## Start Dataset

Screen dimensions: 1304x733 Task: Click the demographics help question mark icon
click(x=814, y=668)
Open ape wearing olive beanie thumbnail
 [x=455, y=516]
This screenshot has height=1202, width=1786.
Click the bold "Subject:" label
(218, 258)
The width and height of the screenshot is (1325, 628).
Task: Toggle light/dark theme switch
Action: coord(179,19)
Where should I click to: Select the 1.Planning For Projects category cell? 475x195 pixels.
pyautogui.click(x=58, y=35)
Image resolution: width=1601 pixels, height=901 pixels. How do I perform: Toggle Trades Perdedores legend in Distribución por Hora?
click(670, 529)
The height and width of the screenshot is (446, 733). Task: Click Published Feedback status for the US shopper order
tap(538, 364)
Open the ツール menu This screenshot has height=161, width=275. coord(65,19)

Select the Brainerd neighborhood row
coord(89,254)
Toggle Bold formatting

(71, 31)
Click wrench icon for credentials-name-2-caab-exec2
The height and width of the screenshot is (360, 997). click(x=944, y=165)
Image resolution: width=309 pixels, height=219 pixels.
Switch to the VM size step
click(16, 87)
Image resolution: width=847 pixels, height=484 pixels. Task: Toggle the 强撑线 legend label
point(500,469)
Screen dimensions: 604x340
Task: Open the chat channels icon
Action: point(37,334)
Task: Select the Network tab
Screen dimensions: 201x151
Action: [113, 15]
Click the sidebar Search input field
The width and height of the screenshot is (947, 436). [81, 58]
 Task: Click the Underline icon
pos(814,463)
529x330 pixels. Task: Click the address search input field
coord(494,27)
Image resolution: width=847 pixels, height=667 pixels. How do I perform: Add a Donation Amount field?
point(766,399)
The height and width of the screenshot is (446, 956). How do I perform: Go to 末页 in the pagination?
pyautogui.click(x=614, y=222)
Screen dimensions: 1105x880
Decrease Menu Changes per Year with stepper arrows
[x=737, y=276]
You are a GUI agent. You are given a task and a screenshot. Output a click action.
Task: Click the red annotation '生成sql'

## End Dataset

◆ Problem details ◆
Format the records as a numbered list, beginning at the line that contains "Image resolution: width=309" and ending after the line that contains "Action: [113, 15]". Omit any blank lines.

◆ Result below ◆
1. Image resolution: width=309 pixels, height=219 pixels.
2. Switch to the VM size step
3. click(16, 87)
4. Image resolution: width=847 pixels, height=484 pixels. Task: Toggle the 强撑线 legend label
5. point(500,469)
6. Screen dimensions: 604x340
7. Task: Open the chat channels icon
8. Action: point(37,334)
9. Task: Select the Network tab
10. Screen dimensions: 201x151
11. Action: [113, 15]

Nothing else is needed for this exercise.